Je relus le nom trois fois.
**Nathalie Beaumont.**
Cent quatre-vingt mille euros.
Je ne ressentis pas immédiatement de colère.
D’abord, ce fut quelque chose de plus froid.
Une absence.
Comme si une partie de moi venait de quitter la terrasse pour observer la scène de très loin.
Nathalie parla la première.
— Audrey, ce contrat ne prouve pas ce que tu crois.
Je levai les yeux vers elle.
— Il prouve que tu as été payée.
— Pour du travail.
— Avec mon histoire.
— Pour une campagne complète. J’ai organisé les rencontres, les visuels, les…
— Avec mon histoire.
Elle se tut.
Je repliai lentement le document.
Ce geste me surprit moi-même.
Quelques années plus tôt, j’aurais probablement crié.
J’aurais voulu une réponse immédiate.
J’aurais voulu lui faire avouer tout, là, devant tout le monde.
Mais quelque chose avait changé en moi depuis la mission.
Sur le terrain, on apprenait vite qu’un ennemi qui parle trop finit toujours par vous donner davantage que celui qu’on attaque trop tôt.

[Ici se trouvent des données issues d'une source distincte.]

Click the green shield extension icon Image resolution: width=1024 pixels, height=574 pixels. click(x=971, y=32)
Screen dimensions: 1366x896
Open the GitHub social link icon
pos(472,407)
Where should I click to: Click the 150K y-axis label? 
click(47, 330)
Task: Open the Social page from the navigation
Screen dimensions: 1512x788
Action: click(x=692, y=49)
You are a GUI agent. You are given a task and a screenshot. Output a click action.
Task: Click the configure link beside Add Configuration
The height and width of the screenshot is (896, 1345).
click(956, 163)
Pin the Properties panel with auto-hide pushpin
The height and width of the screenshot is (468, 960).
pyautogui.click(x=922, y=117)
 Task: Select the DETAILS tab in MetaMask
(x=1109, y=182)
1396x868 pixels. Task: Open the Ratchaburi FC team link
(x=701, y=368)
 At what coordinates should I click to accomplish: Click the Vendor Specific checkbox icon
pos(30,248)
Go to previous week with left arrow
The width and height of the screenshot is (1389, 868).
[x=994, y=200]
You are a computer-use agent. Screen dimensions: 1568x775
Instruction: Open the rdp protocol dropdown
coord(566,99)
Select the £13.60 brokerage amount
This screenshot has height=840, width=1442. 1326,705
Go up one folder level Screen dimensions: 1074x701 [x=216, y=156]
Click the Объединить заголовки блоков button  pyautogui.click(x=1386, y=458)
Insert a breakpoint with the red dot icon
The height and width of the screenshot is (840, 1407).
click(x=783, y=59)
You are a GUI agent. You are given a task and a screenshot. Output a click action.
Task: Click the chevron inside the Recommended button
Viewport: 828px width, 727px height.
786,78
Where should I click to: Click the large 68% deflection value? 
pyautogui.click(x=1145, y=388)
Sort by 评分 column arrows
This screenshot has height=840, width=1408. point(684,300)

Je regardai autour de moi.
Les investisseurs.
Les officiers.
Les dirigeants.
Les téléphones levés.
Les regards fixés sur Nathalie.
Et soudain, je compris que cette terrasse était devenue dangereuse pour la vérité.
Trop de témoins.
Trop de réputation.
Trop de gens qui avaient intérêt à transformer ce scandale en version acceptable.
Je me tournai vers le général Delmas.
— Je veux des copies de tout.
Il hocha la tête.
— Vous les aurez.
— Pas seulement ce dossier.
L’homme en costume fronça légèrement les sourcils.
— Que voulez-vous dire ?
— Je veux savoir quelles présentations ont utilisé mon nom, quelles sociétés ont reçu mes photos, quels montants ont été versés, quels contrats ont été signés et à quelles dates.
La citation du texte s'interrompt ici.